-- START MATERIAL SUPPLIED --
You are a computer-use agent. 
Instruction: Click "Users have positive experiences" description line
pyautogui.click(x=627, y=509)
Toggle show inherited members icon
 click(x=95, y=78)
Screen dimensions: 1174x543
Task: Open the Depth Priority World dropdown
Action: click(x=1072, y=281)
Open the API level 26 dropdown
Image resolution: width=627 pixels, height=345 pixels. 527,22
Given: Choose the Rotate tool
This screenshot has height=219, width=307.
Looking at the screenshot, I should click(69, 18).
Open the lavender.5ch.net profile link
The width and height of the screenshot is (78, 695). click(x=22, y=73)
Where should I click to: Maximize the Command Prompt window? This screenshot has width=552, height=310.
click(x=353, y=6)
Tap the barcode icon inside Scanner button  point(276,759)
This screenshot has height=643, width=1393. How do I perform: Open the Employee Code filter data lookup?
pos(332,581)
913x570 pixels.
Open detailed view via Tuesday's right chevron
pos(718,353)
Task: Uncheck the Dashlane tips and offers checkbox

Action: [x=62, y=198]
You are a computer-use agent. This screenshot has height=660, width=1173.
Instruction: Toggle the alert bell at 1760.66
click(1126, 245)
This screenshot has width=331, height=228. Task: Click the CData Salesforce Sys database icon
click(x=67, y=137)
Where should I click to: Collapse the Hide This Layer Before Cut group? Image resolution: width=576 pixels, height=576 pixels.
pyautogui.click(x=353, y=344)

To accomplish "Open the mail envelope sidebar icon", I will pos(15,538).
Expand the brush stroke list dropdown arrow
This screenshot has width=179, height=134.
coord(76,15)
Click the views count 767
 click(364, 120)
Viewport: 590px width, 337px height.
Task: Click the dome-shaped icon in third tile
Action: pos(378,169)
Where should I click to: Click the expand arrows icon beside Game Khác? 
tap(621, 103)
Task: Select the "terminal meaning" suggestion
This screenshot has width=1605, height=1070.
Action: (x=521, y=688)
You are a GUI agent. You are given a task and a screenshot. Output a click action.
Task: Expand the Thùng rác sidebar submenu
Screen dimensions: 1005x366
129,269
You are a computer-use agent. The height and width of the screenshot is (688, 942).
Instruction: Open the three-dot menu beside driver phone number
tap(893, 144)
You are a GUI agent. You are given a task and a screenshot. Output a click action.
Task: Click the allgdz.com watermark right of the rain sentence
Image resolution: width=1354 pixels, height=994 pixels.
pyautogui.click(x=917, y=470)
-- END MATERIAL SUPPLIED --
#### PROBLEM DESCRIPTION
Copy all of the data above line for line, keeping every character unchanged.

#### COMPLETE RESPONSE
You are a computer-use agent. 
Instruction: Click "Users have positive experiences" description line
pyautogui.click(x=627, y=509)
Toggle show inherited members icon
 click(x=95, y=78)
Screen dimensions: 1174x543
Task: Open the Depth Priority World dropdown
Action: click(x=1072, y=281)
Open the API level 26 dropdown
Image resolution: width=627 pixels, height=345 pixels. 527,22
Given: Choose the Rotate tool
This screenshot has height=219, width=307.
Looking at the screenshot, I should click(69, 18).
Open the lavender.5ch.net profile link
The width and height of the screenshot is (78, 695). click(x=22, y=73)
Where should I click to: Maximize the Command Prompt window? This screenshot has width=552, height=310.
click(x=353, y=6)
Tap the barcode icon inside Scanner button  point(276,759)
This screenshot has height=643, width=1393. How do I perform: Open the Employee Code filter data lookup?
pos(332,581)
913x570 pixels.
Open detailed view via Tuesday's right chevron
pos(718,353)
Task: Uncheck the Dashlane tips and offers checkbox

Action: [x=62, y=198]
You are a computer-use agent. This screenshot has height=660, width=1173.
Instruction: Toggle the alert bell at 1760.66
click(1126, 245)
This screenshot has width=331, height=228. Task: Click the CData Salesforce Sys database icon
click(x=67, y=137)
Where should I click to: Collapse the Hide This Layer Before Cut group? Image resolution: width=576 pixels, height=576 pixels.
pyautogui.click(x=353, y=344)

To accomplish "Open the mail envelope sidebar icon", I will pos(15,538).
Expand the brush stroke list dropdown arrow
This screenshot has width=179, height=134.
coord(76,15)
Click the views count 767
 click(364, 120)
Viewport: 590px width, 337px height.
Task: Click the dome-shaped icon in third tile
Action: pos(378,169)
Where should I click to: Click the expand arrows icon beside Game Khác? 
tap(621, 103)
Task: Select the "terminal meaning" suggestion
This screenshot has width=1605, height=1070.
Action: (x=521, y=688)
You are a GUI agent. You are given a task and a screenshot. Output a click action.
Task: Expand the Thùng rác sidebar submenu
Screen dimensions: 1005x366
129,269
You are a computer-use agent. The height and width of the screenshot is (688, 942).
Instruction: Open the three-dot menu beside driver phone number
tap(893, 144)
You are a GUI agent. You are given a task and a screenshot. Output a click action.
Task: Click the allgdz.com watermark right of the rain sentence
Image resolution: width=1354 pixels, height=994 pixels.
pyautogui.click(x=917, y=470)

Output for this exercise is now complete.